NEW SECURITY LEARNING

US DoD looks to private sector for cyber lessons

The significant breaches in security at the United States Department of Defence (DoD) over the last few weeks have raised questions about the capacity of the U.S. to fight off cyber-attacks from foreign states and their agencies. The opportunities, however, for IT companies to profit from a review of the cyberdefence strategy appear to be vast.

As part of this new cyberdefence strategy, the DoD will begin using the experiences of private companies to apply improved standards within its IT infrastructure. The strategy will seek to use best practice – such as IT system life cycles – from private industry in order to supply a safe and secure network environment, allowing for a safer flow of information around the system.

The strategy aims directly at bringing private commercial companies into a working group to ensure sound security protocols. The DoD hopes to help achieve this, in part, by calling on Internet Service Providers to work directly with the Federal Government in order to address issues and risks within the Department’s networks.

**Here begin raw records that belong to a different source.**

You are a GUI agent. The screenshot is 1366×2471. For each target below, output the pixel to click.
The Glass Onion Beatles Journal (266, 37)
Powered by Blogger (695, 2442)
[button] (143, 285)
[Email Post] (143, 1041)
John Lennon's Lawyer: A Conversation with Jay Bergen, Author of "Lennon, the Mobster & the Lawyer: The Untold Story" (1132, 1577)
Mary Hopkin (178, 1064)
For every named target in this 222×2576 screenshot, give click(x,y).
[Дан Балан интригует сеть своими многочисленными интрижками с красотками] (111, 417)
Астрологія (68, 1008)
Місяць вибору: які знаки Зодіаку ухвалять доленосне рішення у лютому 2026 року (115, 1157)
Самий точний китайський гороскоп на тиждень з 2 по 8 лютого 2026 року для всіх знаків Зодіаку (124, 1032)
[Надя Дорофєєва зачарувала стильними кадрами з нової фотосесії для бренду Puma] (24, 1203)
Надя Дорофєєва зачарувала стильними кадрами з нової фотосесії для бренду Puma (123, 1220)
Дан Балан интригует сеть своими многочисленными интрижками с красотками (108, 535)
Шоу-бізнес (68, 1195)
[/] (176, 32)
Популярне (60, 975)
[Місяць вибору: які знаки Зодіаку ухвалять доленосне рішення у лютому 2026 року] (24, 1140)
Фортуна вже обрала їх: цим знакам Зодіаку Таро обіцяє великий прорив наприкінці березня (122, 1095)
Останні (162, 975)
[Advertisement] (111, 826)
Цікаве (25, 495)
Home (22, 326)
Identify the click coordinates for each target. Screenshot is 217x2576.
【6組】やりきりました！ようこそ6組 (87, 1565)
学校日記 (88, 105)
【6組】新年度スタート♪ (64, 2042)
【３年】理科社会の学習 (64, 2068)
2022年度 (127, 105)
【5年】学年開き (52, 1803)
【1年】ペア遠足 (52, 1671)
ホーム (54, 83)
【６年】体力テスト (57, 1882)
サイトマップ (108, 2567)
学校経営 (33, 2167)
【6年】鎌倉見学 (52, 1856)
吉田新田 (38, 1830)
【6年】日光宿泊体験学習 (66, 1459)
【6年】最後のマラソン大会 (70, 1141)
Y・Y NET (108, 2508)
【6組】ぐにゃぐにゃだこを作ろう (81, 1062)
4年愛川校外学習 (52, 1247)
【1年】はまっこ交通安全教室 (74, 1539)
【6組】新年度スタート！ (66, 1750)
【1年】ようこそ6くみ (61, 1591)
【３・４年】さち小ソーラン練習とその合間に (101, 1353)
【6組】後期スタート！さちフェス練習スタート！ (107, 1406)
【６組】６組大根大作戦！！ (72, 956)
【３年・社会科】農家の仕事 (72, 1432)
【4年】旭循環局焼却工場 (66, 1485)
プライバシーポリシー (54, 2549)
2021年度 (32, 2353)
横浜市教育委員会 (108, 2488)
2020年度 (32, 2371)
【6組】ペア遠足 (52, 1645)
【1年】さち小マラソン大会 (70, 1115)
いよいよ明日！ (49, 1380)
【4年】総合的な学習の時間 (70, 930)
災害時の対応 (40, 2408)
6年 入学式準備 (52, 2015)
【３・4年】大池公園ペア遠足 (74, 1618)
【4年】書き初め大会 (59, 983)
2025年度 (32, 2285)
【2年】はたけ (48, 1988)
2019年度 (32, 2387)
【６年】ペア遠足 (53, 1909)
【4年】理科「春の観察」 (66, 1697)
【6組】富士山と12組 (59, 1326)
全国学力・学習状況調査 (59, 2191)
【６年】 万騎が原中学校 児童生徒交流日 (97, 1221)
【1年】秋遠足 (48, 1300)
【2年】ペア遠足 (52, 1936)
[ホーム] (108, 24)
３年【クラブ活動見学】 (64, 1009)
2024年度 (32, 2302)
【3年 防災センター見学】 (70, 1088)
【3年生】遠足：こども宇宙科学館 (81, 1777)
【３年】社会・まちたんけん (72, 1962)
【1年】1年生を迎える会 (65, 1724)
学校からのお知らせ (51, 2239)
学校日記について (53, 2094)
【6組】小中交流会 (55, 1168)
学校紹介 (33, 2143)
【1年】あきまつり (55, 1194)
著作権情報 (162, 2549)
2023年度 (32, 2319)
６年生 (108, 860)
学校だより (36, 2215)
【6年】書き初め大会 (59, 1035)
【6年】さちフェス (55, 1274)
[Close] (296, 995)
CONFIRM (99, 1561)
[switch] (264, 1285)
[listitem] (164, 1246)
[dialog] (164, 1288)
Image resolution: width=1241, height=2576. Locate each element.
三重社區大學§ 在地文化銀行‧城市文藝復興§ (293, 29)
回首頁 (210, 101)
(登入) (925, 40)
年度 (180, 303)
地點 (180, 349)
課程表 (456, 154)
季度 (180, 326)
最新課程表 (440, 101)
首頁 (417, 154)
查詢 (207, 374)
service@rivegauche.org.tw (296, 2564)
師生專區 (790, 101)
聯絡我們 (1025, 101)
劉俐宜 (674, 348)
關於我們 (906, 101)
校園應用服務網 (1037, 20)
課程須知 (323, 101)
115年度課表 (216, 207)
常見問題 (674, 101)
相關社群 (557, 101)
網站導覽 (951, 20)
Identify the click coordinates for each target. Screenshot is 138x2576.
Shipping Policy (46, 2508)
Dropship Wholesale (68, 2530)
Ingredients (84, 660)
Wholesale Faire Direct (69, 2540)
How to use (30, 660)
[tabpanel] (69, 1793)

Although the new strategy seeks to improve and expand its IT infrastructure to include secure ‘cloud computing’ and improved IT architectures the methods which will deliver these tools currently appear to be, as elsewhere in the IT sector, under review and are undetermined. The issue of cloud computing, specifically, has been a challenge to many service providers in recent years, with a great many problems still affecting the security of such a system.

The review comes following a number of serious security breaches, including the theft of 24,000 DoD documents earlier this year. The issue of security however does not end with technology, as Martin Smith explains in his article, human interference can have as damaging an effect from inside an institution as from outside.